Memorisation and copyright infringement: when does AI remember too much?

Generative AI (hereinafter: “GenAI”) has quickly become an integral part of creative processes. GenAI models can effortlessly produce text, images, and music, sometimes even in the form of (almost) literal reproductions of existing copyrighted works. This is referred to as “memorisation.” Memorisation occurs when a GenAI model is able to reproduce (fragments of) training data verbatim. This does not involve imitating a particular style or providing a general summary of a piece but rather delivering output in which the work can actually be seen one-to-one.
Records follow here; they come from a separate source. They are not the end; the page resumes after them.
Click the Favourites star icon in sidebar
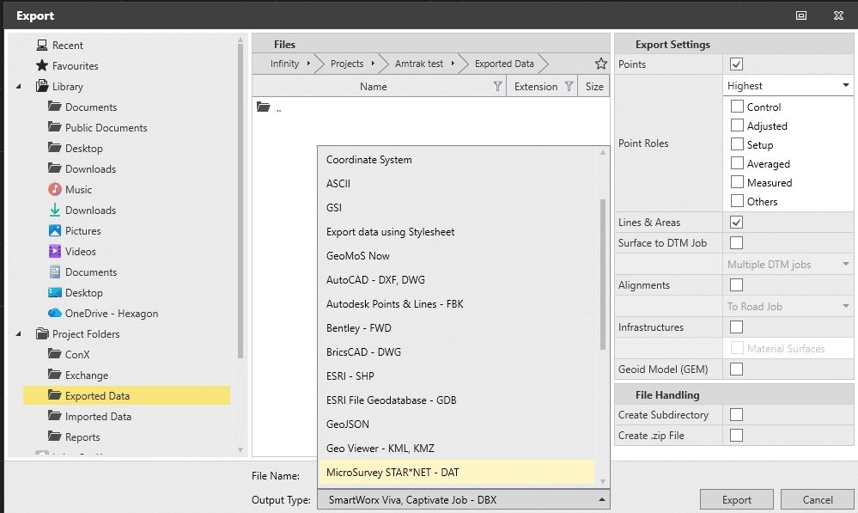The width and height of the screenshot is (858, 513). tap(42, 66)
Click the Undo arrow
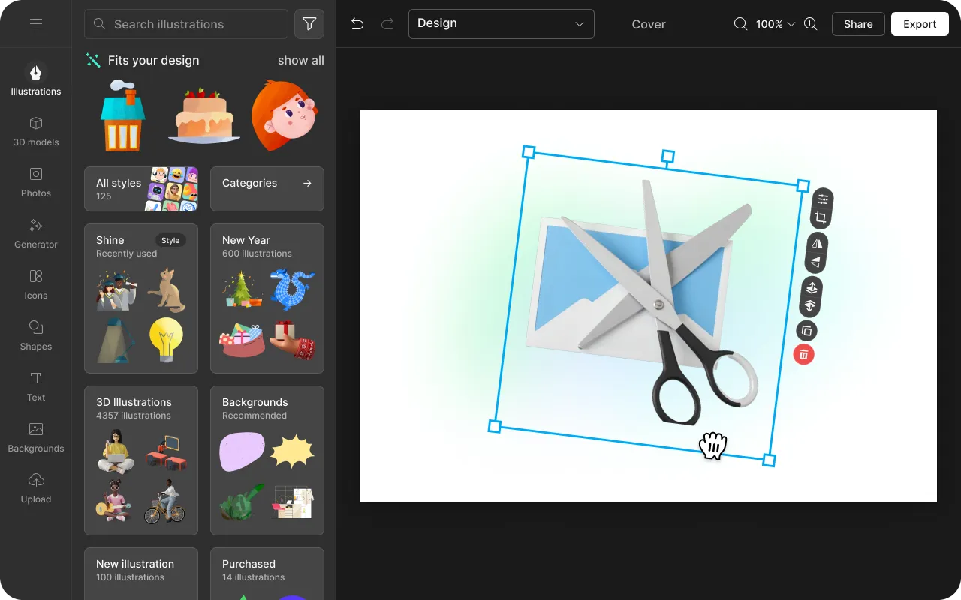 coord(357,23)
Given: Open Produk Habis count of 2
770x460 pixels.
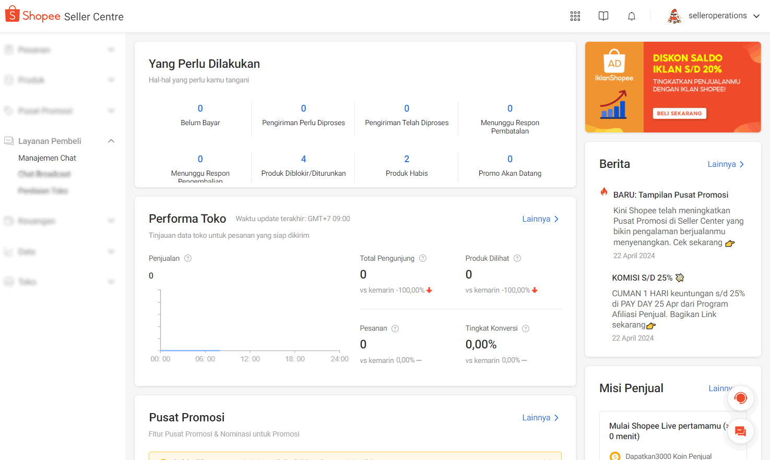Looking at the screenshot, I should pyautogui.click(x=407, y=160).
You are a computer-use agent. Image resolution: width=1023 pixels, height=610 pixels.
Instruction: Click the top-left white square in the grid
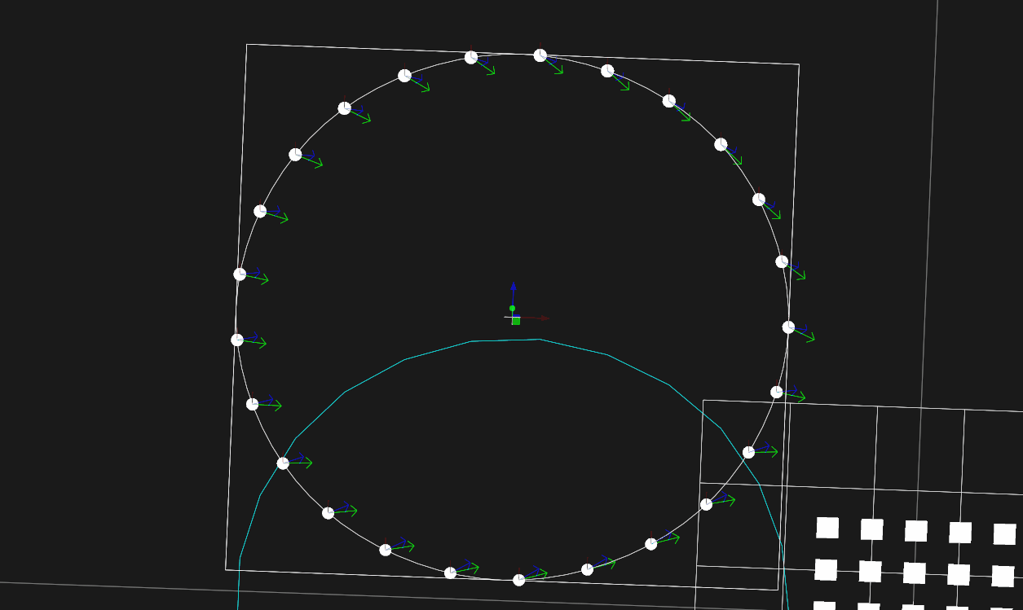click(x=827, y=528)
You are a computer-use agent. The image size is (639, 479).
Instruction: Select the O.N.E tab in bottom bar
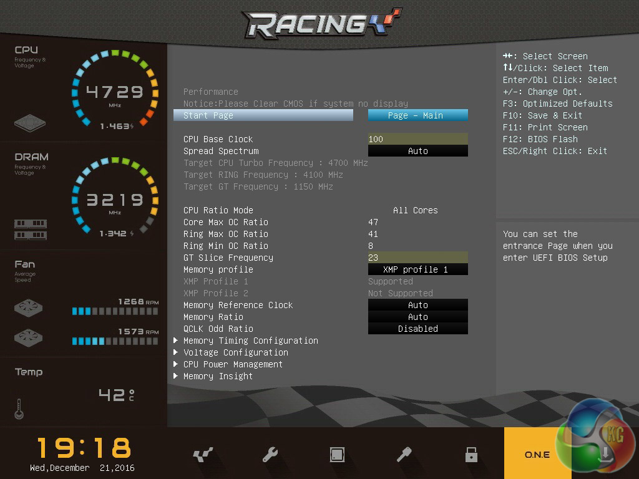pyautogui.click(x=537, y=455)
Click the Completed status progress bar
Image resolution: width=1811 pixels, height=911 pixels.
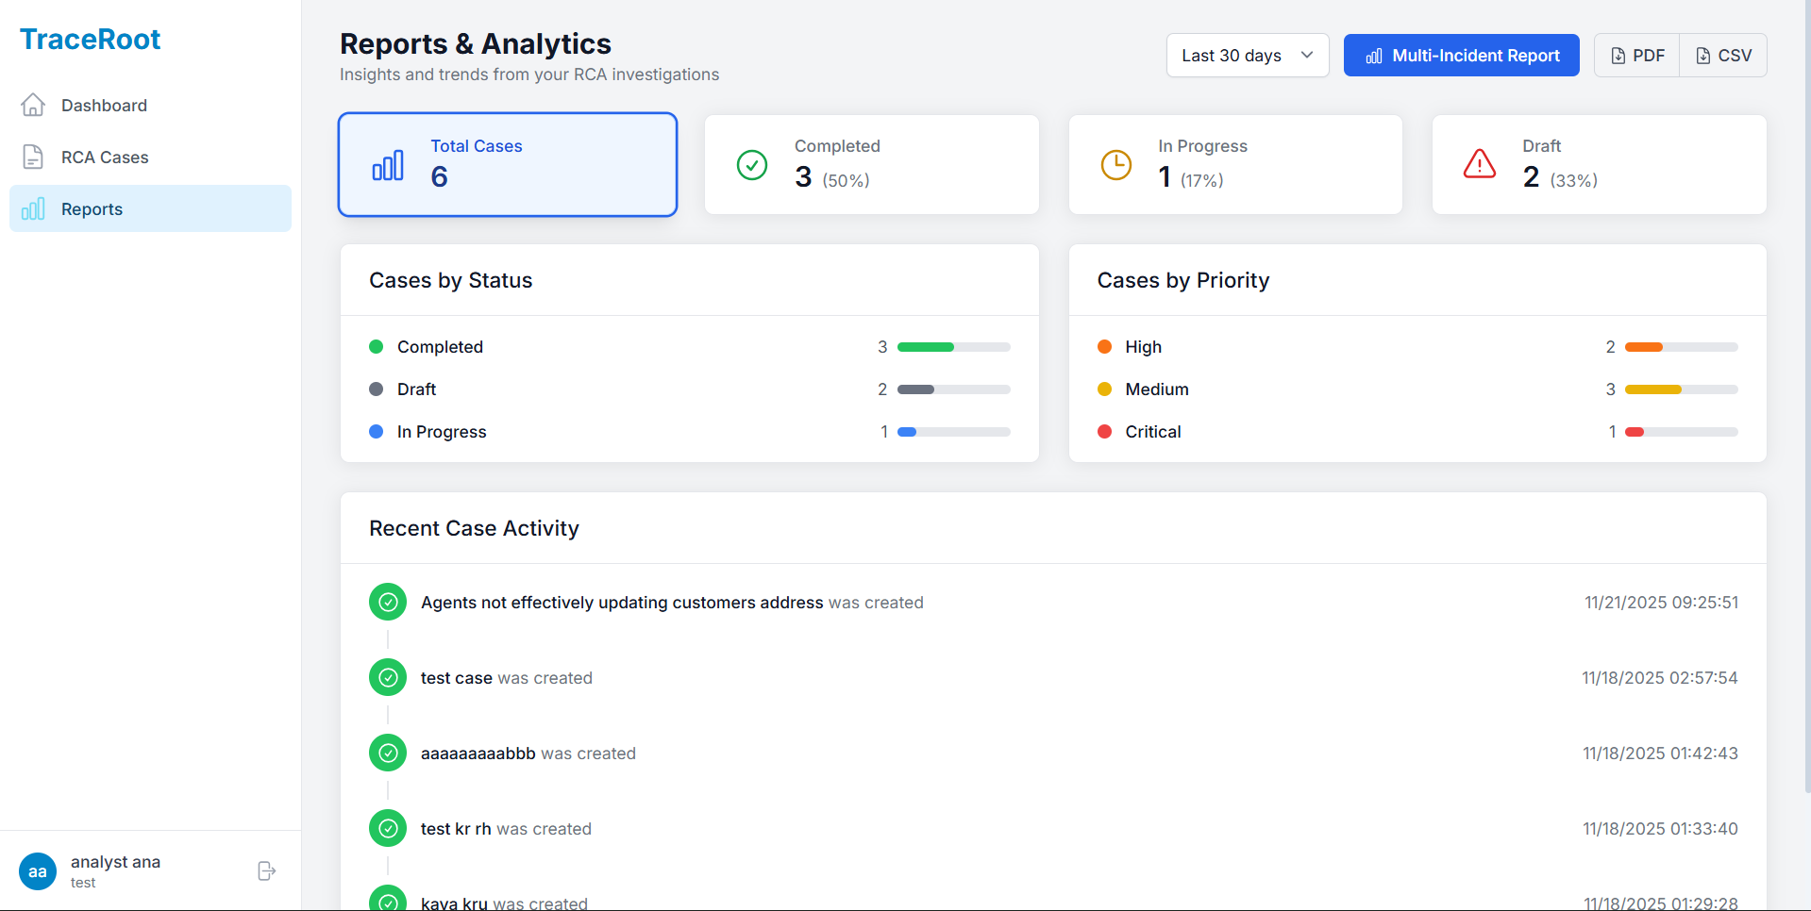pyautogui.click(x=953, y=347)
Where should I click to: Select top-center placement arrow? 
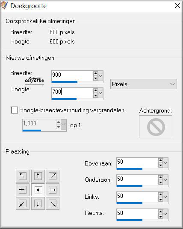[38, 176]
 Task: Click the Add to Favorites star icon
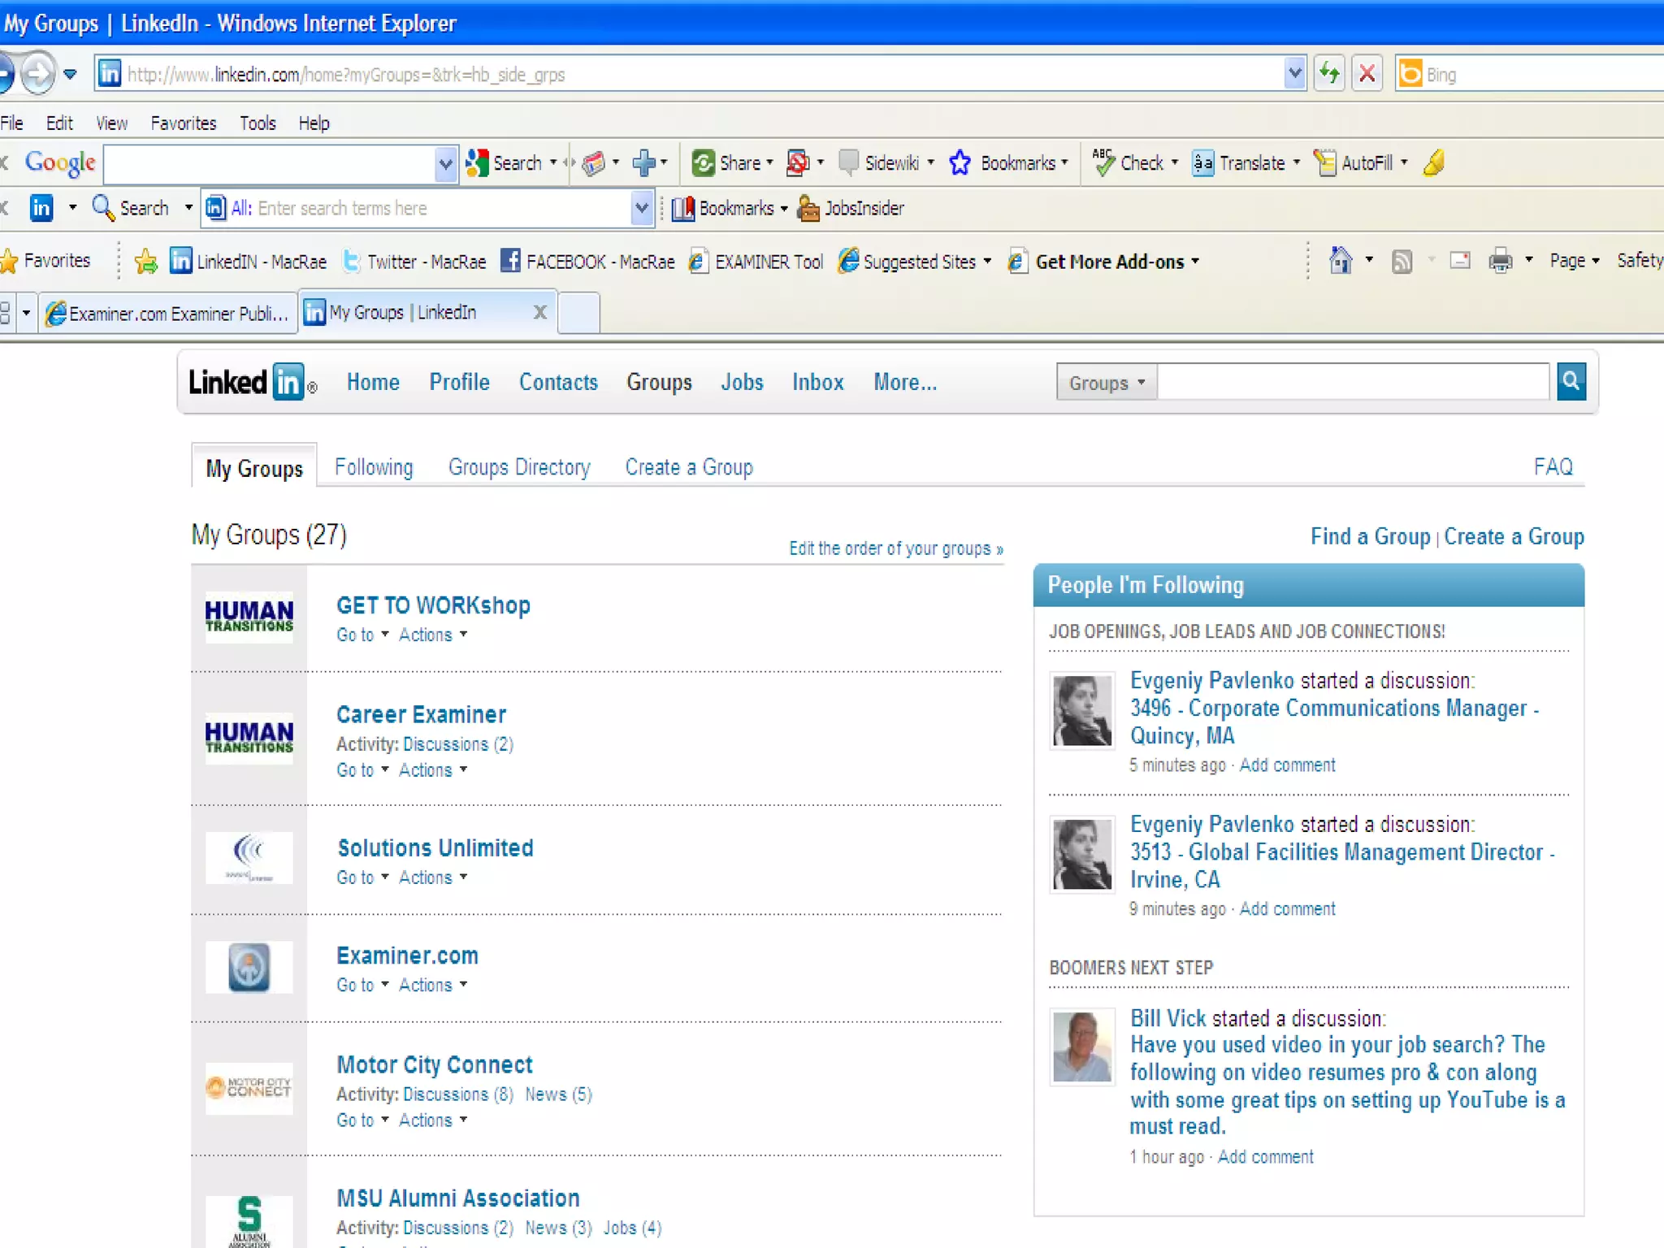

This creates legal tensions between copyright and GenAI. For organizations that use GenAI, this topic is also directly relevant because it is not always predictable whether output can (partly) rely on copyright-protected works that appear in training data. Increasingly, disputes focus not only on the training of GenAI, but also on whether the output itself can constitute a copyright infringement. At the time of writing, there is no definitive ruling on this matter in the Netherlands, but judges in several foreign jurisdictions have ruled on this issue. The key question is therefore: can memorisation lead to the generated output or the GenAI model as such being regarded as an infringing work, and who is liable for this? This blog discusses these judgments and their implications.

Copyright infringement

First of all, it is important to determine when an infringement of copyright has actually occurred. Under the Dutch Copyright Act, the copyright holder has two exclusive rights: ‘the right to make the work available to the public’ and ‘the right to reproduce it’ (also known as ‘copying’). An act of publication of the work occurs when an existing protected work is shown to an audience without the copyright holder's permission. Reproduction involves both copies of an existing work and imitations in modified form, provided that the protected features of the original work have been copied. Only the copyright holder may perform these acts with regard to their work. Others may only do so with the permission of the copyright holder.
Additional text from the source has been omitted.